** Data to examine **

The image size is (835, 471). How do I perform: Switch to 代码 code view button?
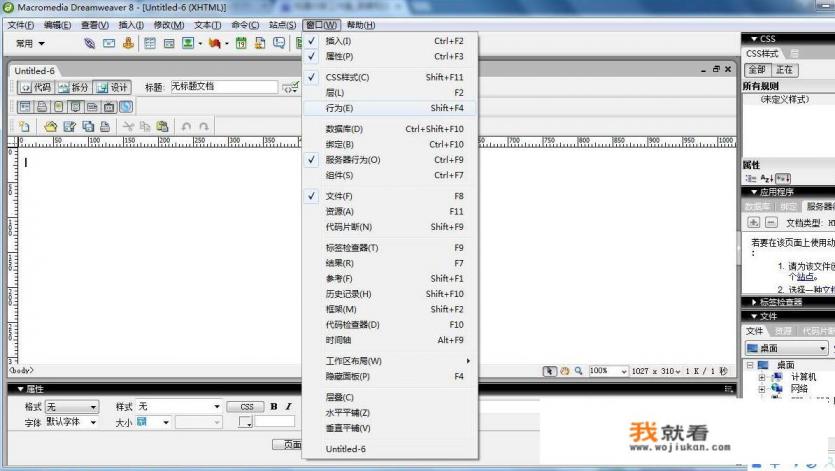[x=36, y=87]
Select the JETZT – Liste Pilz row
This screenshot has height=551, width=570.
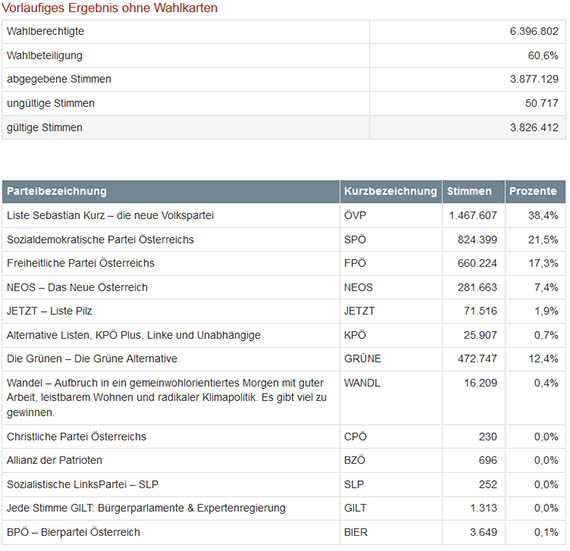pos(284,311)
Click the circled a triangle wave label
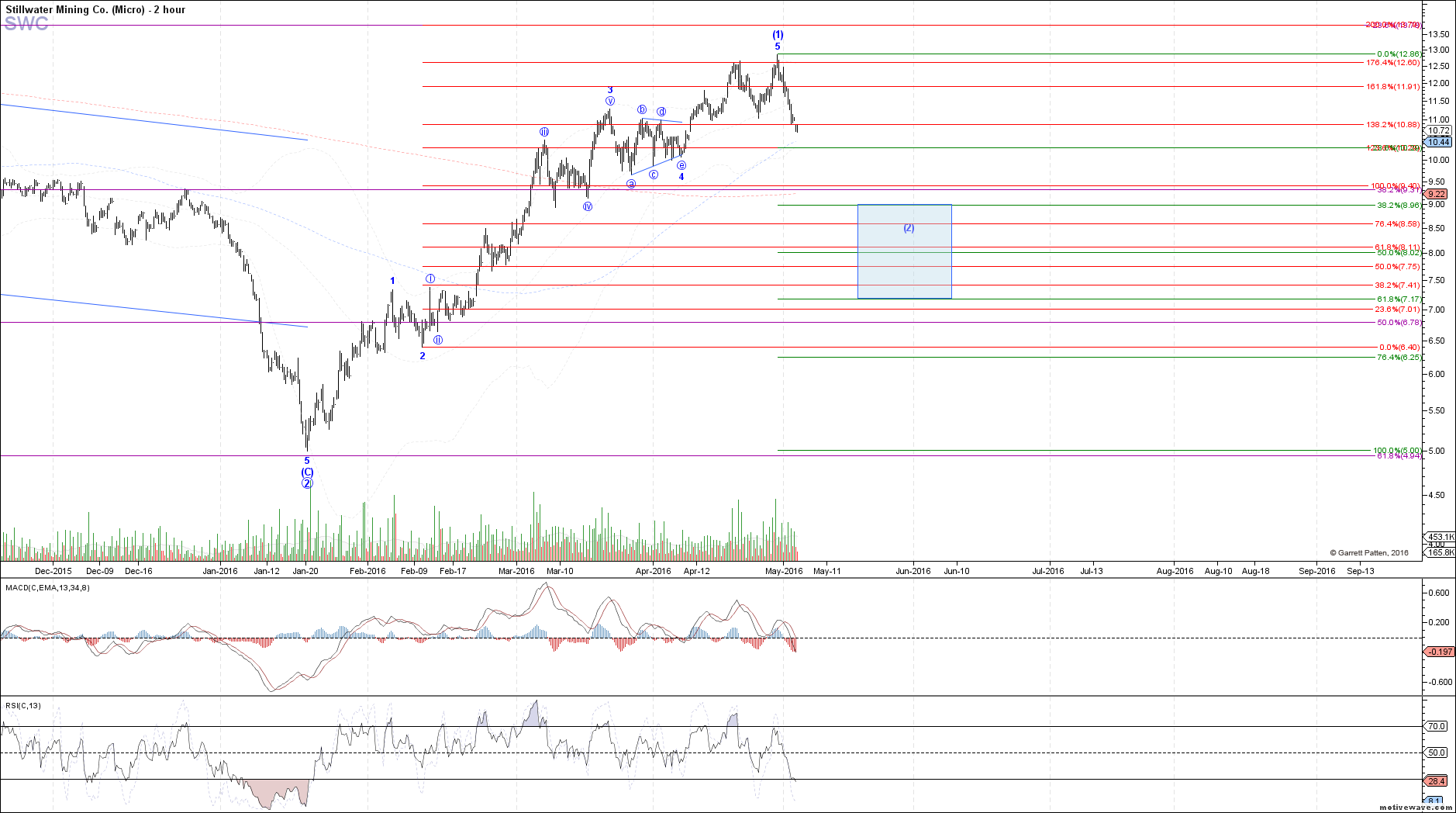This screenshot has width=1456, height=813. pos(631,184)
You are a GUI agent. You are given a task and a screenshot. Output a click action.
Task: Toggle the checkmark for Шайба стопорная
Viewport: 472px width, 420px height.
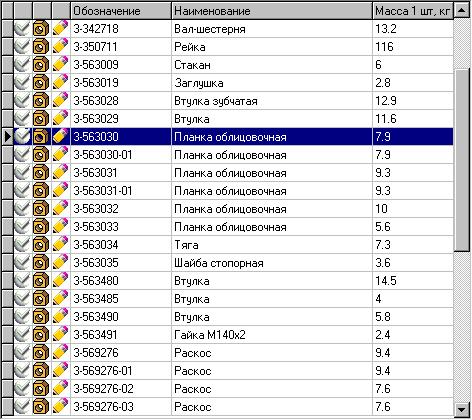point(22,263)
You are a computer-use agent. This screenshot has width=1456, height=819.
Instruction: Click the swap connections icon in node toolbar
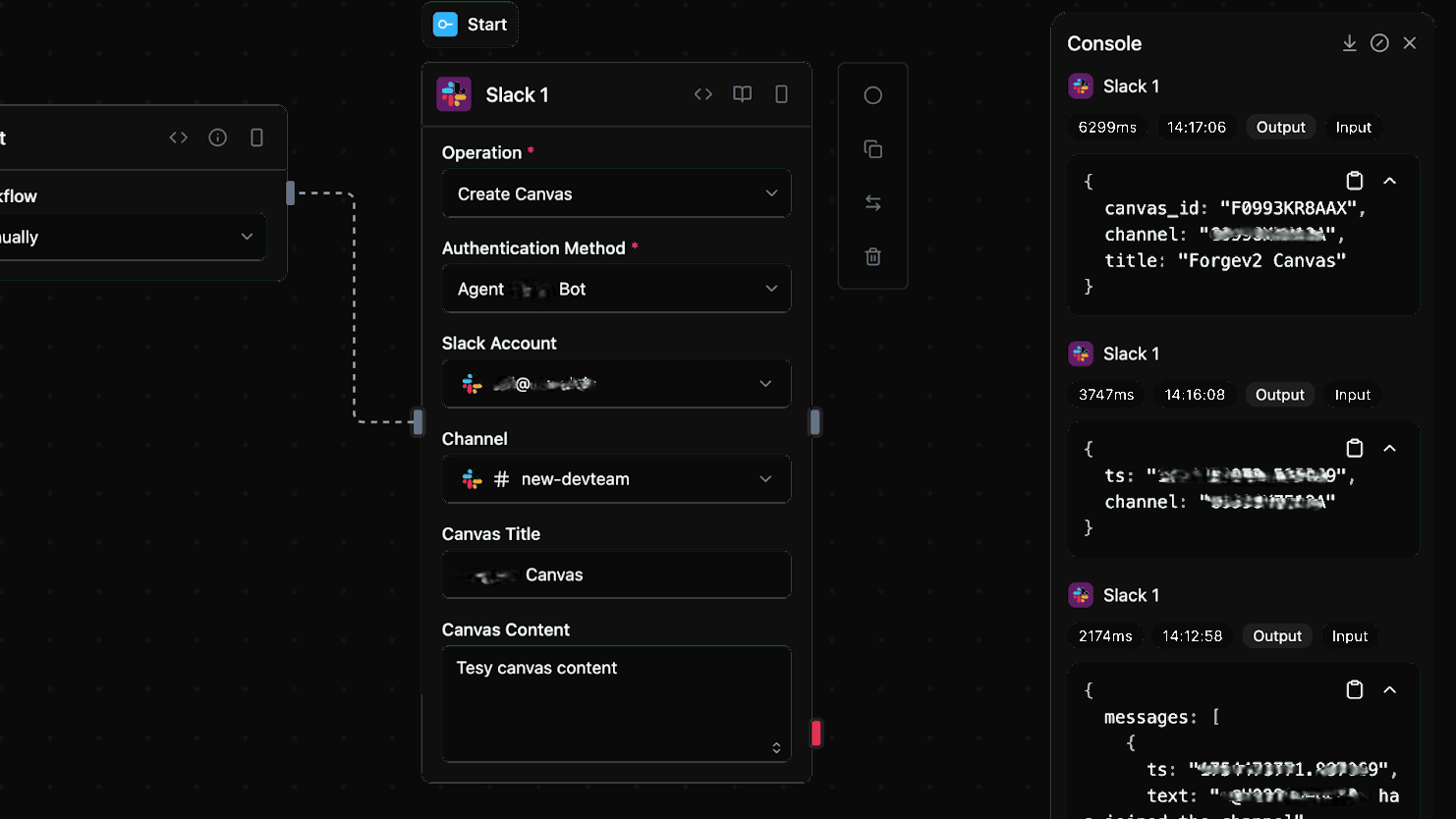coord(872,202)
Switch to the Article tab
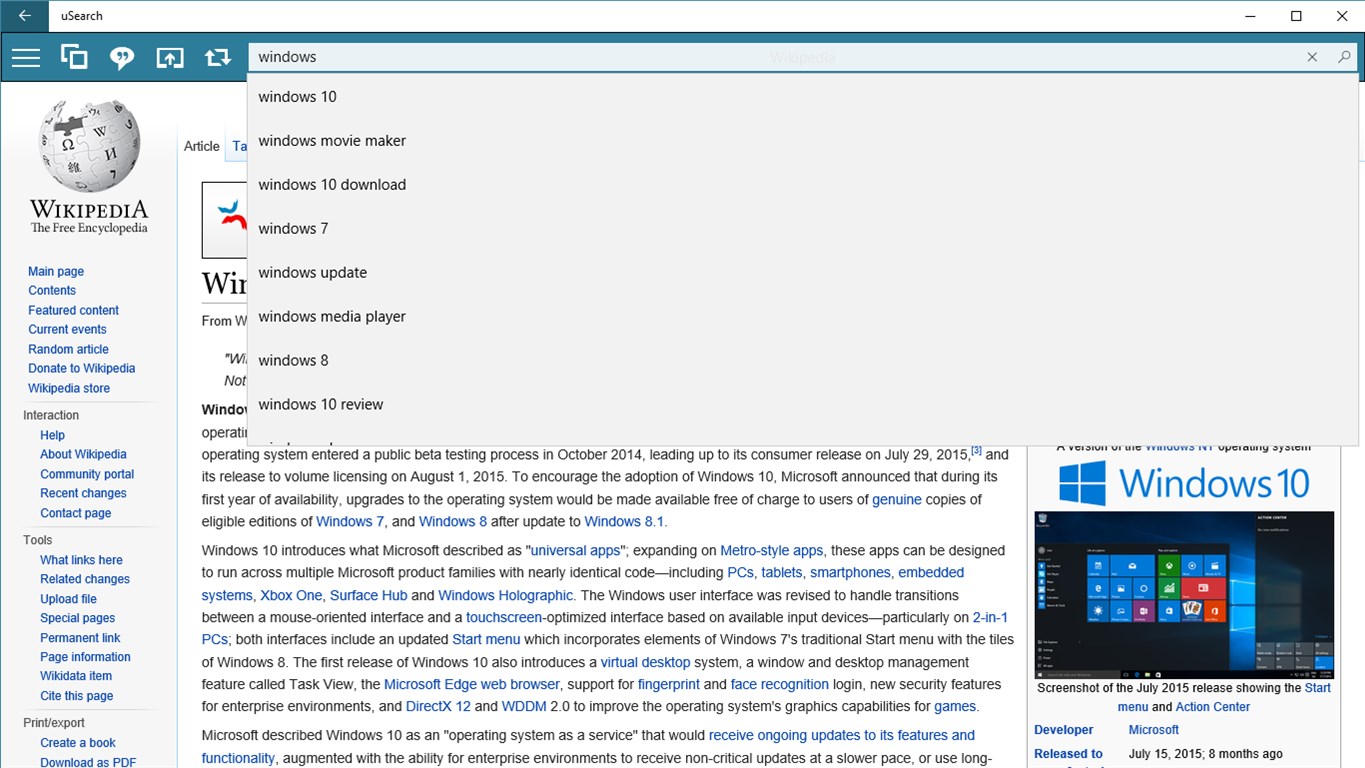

** Activity **
Find the string "agent" in the listing and return every line that holds it.

** Completed exercise **
You are a GUI agent. You are given a task and a screenshot. Output a click action.
You are a computer-use agent. This screenshot has width=1456, height=819.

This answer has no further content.